= INSTRUCTIONS TO FOLLOW =
For the entries below, how many lines contain the word "agent"? Reply with the number and nothing else.
SUPPLIED ENTRIES START
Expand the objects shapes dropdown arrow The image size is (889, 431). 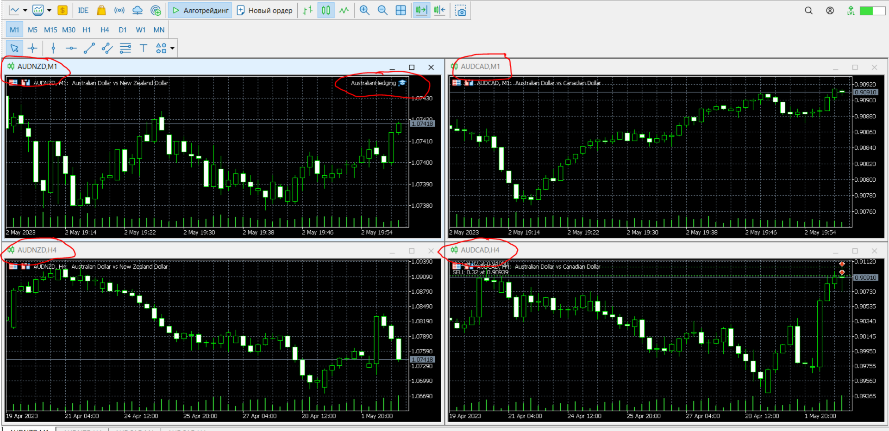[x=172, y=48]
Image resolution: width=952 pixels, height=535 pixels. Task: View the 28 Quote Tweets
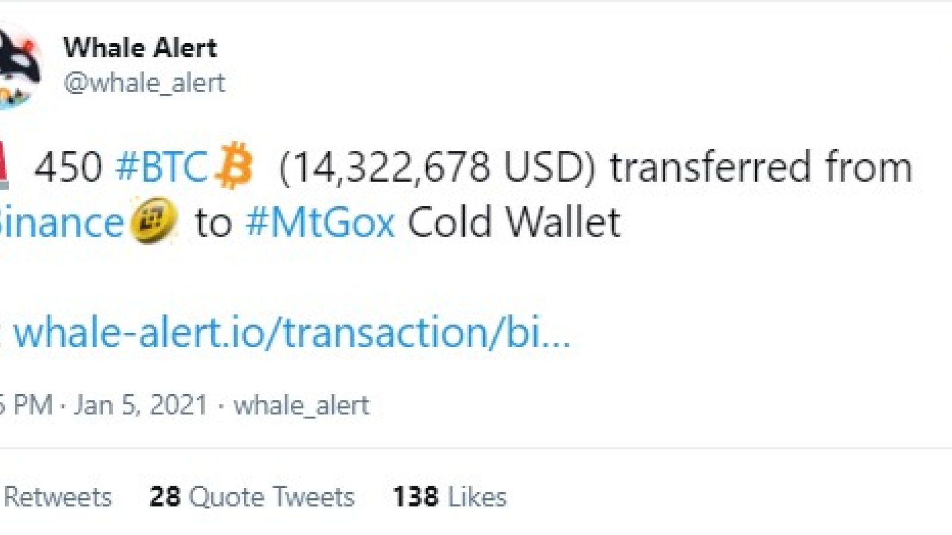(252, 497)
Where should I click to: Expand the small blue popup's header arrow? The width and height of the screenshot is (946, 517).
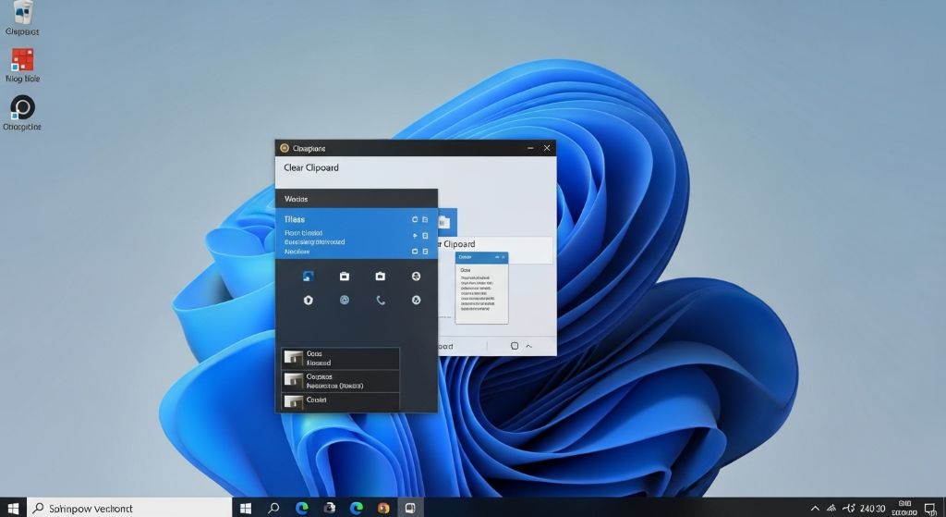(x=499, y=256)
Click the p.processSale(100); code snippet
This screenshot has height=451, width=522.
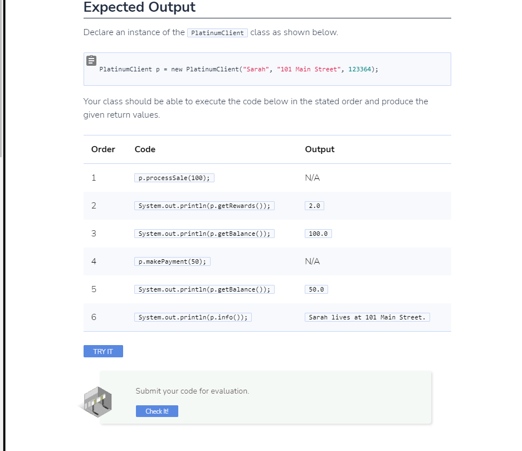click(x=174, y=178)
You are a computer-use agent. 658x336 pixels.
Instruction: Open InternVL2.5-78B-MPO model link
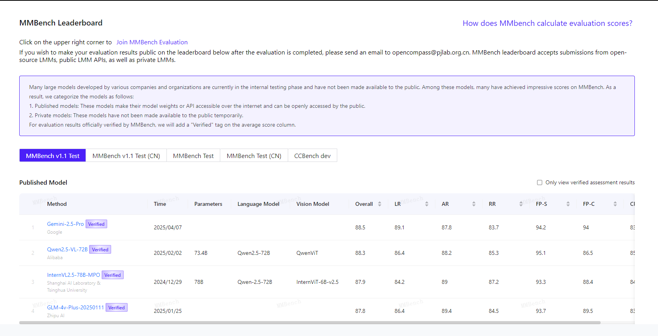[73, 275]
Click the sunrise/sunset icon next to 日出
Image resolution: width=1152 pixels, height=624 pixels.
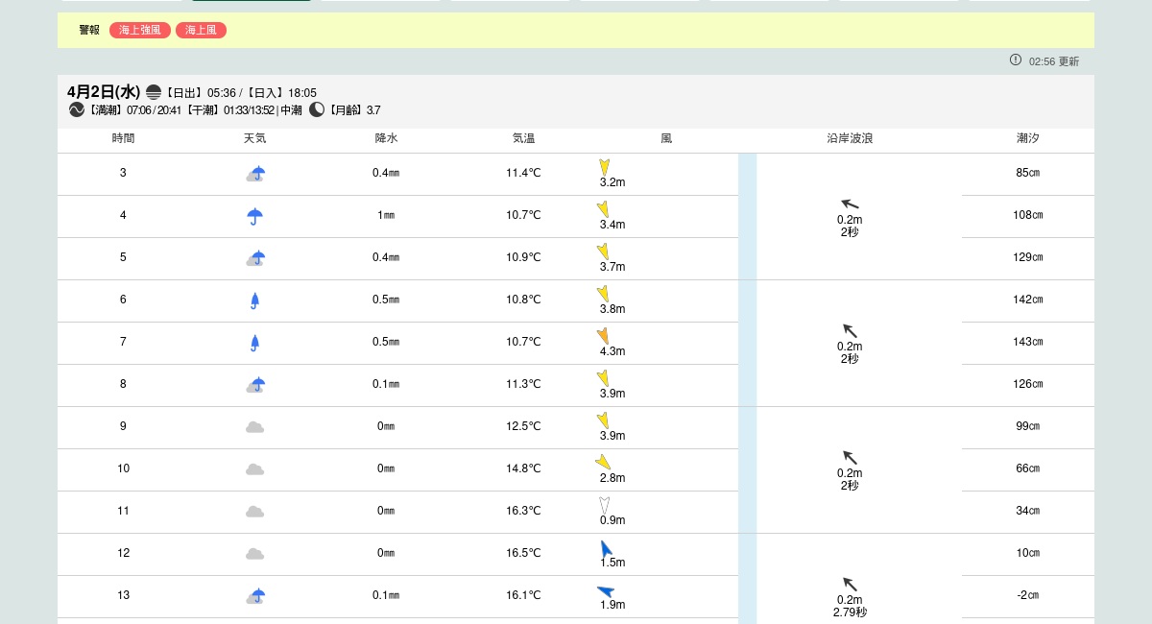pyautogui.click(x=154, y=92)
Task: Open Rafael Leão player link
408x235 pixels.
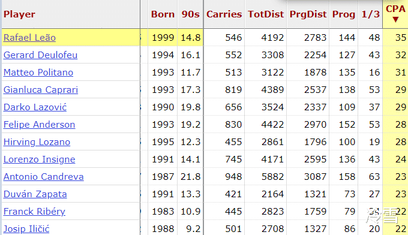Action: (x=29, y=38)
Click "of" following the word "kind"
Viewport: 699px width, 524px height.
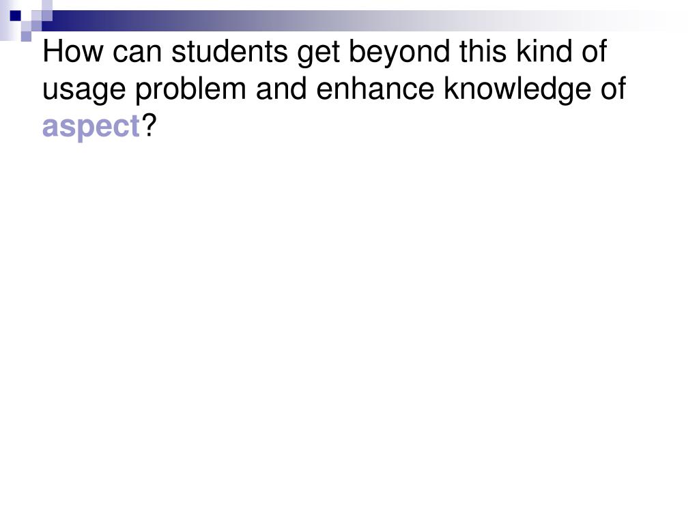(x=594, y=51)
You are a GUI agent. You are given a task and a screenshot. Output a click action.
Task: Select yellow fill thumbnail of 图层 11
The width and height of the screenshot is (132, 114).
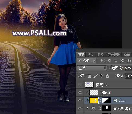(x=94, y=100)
SUPPLIED ENTRIES END
= RESPONSE BOX =
2